Geisler receives $135,000 grant for study of evolution of dolphins and porpoises

Jonathan Geisler is a paleontologist at Georgia Southern University who teaches a course on dinosaurs, so it should come as no surprise that he has a special interest in evolutionary biology.

Geisler has channeled his curiosity into a project that will try to answer some lingering questions about the evolution of Delphinida, a group of marine mammals that includes dolphins, porpoises, beluga whales and narwhals.

Supported by a $135,000 grant from the National Science Foundation (NSF), Geisler will travel to museums on four continents during the next three years to analyze the skeletons of fossil and living dolphins and porpoises.

An assistant professor in the Department of Geology and Geography and the curator of paleontology at the Georgia Southern Museum, Geisler is collaborating with John Gatesy, a molecular biologist in the Department of Biology at the University of California Riverside.

Gatesy is collecting DNA data for the study, which aims to resolve evolutionary relationships among living and extinct species.

‘Evolution is the thread that really ties all disciplines of biology together,” Geisler said. ‘So, in many ways, to gain a basic understanding of a group, one needs to understand how they are related to each other through evolution.”

To gather data for his part of the project, Geisler will visit some of the nation’s most prestigious museums, including the National Museum of Natural History in Washington, D.C., and the American Museum of Natural History in New York.

As they are today, dolphins and porpoises were distributed across the Earth’s oceans in the geologic past, so Geisler will be traveling to museums in Argentina, China, France, Italy, Japan, Peru, and the Republic of Georgia to study the most important fossil specimens.

In addition, Geisler will be teaching a course at Georgia Southern that engages undergraduates in the research aspect of his project.
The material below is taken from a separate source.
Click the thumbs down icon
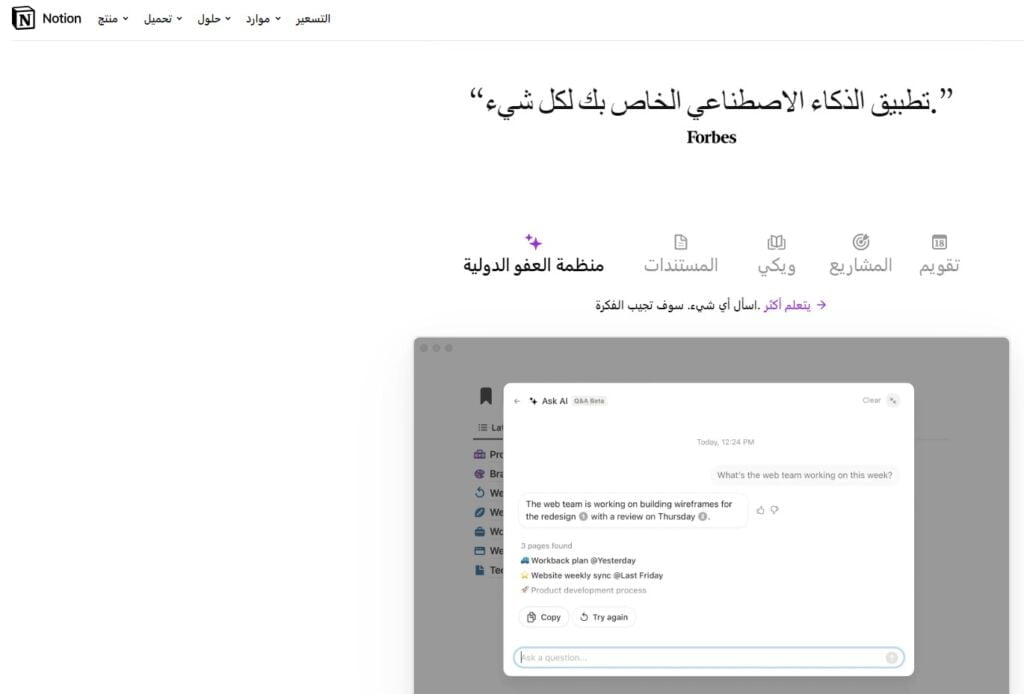The width and height of the screenshot is (1024, 694). 774,510
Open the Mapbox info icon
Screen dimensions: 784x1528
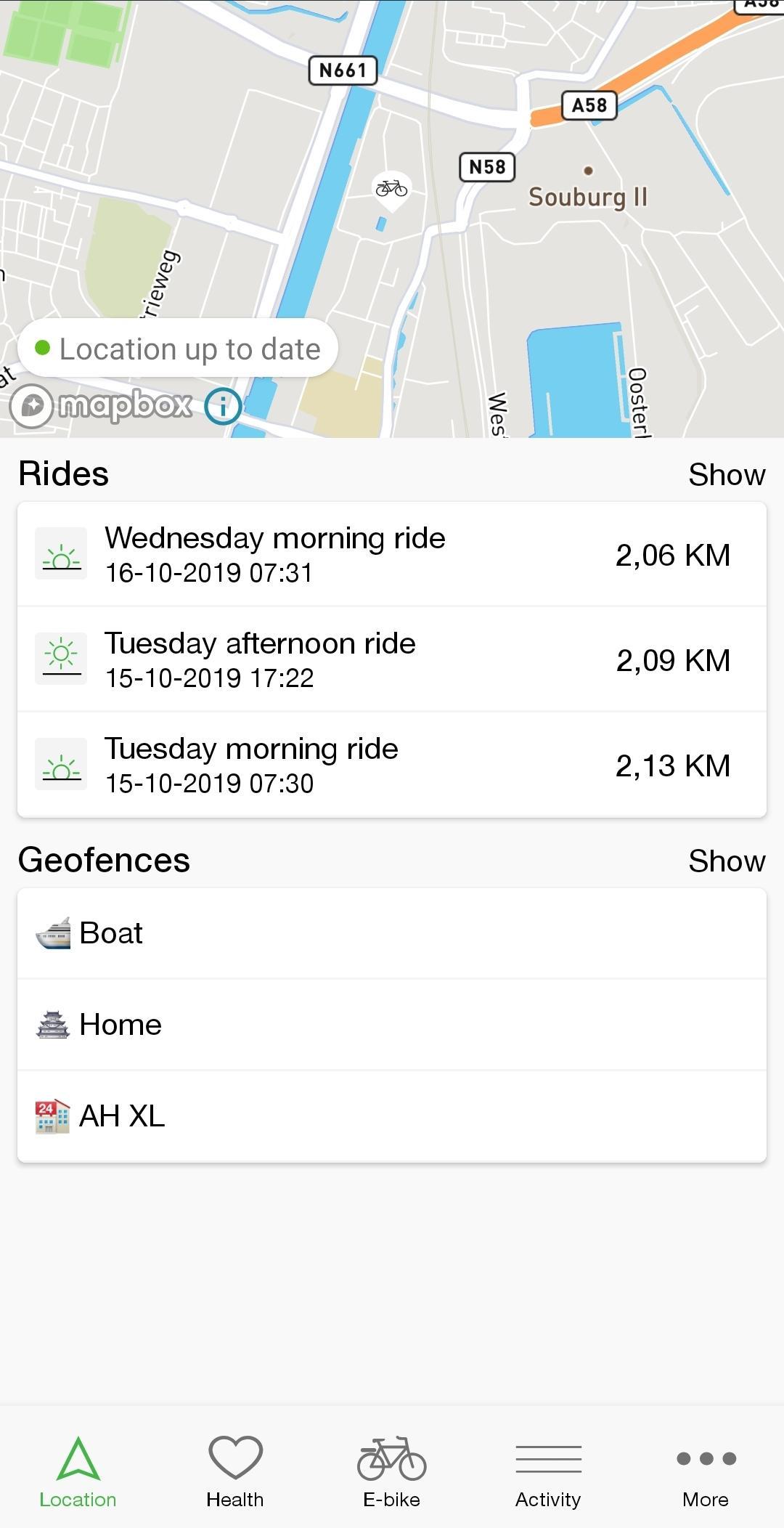click(x=223, y=405)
The students will study the teeth and skulls of actual specimens and casts in the Georgia Southern Museum’s paleontological collections.
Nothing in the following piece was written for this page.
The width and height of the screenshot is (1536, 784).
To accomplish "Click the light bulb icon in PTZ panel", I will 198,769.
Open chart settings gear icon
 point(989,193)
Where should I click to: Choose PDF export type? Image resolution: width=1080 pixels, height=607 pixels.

Using the data they collect, the students will assist in reconstructing part of the evolutionary tree of dolphins and porpoises. The students will be coauthors on a manuscript that the class will submit for publication.

With the assistance of Lori Marino, a senior lecturer in the Neuroscience and Behavior Biology Program at Emory University in Atlanta, the project also seeks to determine if behavior influenced the evolution of large brains in dolphins.

‘Scientists are currently studying the evolution of brains in primates, with particular emphasis on the development of the human brain,” Geisler said. ‘One of the problems with this area of research is that there is little to compare the evolution of primate brains to.

‘Cetaceans  mammals that live their entire lives in the water  have relatively large brains, and our work will provide a case study with which to compare to the evolution of brains in primates.”

Geisler’s grant from the NSF will distributed over three years at $45,000 per year. The project is expected to run through March 2010.